ASSIGNMENT
Whenever a line in the entries includes the word "checkbox", copy that line out.

MATERIAL FOR THIS EXERCISE

______________________________

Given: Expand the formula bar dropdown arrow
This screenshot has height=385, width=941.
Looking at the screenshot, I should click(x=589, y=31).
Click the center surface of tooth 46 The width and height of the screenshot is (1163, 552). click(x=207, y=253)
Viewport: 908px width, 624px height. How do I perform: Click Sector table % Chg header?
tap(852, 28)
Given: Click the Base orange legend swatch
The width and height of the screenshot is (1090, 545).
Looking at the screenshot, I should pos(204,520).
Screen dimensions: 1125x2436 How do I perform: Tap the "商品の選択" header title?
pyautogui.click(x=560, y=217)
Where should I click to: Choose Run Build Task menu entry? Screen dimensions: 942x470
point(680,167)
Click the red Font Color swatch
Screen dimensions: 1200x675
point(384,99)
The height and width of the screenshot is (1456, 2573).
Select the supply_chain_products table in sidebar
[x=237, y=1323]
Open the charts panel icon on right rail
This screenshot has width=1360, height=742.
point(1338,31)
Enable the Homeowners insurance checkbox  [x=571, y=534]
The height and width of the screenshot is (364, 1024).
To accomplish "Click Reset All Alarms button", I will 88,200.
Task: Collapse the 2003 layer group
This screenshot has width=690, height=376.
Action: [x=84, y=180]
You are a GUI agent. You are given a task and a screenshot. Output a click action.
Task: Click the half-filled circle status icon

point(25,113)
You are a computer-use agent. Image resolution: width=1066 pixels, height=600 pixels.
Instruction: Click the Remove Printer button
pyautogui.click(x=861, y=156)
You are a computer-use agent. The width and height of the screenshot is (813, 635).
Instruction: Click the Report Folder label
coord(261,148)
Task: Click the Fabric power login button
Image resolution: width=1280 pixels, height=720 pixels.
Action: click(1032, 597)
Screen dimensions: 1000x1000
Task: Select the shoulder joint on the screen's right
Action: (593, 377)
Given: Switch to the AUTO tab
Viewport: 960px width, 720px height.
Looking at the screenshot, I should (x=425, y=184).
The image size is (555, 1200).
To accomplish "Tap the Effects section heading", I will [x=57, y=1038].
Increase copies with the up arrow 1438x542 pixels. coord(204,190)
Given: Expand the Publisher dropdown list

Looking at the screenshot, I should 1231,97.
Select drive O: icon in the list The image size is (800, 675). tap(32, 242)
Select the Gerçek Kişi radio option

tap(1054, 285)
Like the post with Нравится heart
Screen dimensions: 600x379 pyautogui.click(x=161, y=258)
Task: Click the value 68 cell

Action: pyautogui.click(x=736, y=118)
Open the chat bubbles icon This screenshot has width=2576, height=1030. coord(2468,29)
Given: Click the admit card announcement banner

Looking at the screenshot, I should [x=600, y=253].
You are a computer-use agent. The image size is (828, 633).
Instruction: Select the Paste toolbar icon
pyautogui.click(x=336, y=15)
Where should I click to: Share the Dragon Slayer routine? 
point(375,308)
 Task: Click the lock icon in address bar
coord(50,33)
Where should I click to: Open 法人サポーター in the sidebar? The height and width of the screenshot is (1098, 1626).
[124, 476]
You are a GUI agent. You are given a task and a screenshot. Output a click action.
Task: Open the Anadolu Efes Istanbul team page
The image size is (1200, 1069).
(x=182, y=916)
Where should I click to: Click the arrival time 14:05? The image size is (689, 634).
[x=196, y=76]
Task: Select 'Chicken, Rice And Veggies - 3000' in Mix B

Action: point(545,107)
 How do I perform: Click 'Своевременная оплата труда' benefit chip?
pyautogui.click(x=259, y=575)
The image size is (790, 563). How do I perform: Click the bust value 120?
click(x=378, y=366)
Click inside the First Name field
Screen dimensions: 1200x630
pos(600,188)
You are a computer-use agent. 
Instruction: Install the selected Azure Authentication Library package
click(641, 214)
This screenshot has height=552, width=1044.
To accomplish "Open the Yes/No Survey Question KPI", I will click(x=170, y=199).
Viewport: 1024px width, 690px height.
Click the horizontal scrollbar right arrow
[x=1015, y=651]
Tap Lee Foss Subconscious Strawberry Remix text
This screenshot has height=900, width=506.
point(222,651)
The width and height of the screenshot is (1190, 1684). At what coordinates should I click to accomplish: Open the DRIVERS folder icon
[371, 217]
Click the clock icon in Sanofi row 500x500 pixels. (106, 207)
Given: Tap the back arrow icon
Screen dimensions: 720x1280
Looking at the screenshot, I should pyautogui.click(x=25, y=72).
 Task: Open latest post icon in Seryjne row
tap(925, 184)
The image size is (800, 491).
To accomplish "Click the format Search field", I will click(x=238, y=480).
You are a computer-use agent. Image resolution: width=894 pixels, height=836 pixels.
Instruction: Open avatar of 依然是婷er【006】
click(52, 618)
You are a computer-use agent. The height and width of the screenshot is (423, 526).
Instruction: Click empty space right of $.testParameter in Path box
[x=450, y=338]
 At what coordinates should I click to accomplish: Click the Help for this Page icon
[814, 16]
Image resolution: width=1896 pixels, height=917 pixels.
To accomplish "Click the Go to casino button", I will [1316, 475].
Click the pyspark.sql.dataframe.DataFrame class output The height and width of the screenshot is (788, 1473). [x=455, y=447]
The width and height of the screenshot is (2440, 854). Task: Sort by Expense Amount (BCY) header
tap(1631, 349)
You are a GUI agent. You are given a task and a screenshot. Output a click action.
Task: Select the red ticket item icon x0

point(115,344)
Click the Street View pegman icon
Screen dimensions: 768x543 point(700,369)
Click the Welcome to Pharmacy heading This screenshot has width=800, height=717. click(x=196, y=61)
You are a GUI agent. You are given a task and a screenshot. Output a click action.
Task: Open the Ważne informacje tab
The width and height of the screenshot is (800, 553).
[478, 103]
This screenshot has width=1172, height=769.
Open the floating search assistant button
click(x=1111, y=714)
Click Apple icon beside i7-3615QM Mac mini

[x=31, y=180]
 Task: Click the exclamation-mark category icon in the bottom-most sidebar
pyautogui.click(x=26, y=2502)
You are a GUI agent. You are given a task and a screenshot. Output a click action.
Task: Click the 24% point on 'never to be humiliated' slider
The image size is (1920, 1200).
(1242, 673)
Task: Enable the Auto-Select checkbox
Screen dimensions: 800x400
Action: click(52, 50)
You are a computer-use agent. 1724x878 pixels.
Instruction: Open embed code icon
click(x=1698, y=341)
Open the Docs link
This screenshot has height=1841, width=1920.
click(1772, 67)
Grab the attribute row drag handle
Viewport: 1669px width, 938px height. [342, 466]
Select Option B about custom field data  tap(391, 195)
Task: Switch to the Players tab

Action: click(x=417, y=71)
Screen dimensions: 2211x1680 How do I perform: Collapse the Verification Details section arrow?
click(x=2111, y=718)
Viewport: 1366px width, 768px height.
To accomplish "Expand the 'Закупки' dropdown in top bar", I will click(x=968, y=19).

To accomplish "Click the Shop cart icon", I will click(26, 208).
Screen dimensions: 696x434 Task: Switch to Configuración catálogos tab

______________________________

RESPONSE
Enable the Homeowners insurance checkbox  [x=571, y=534]
Task: Enable the Auto-Select checkbox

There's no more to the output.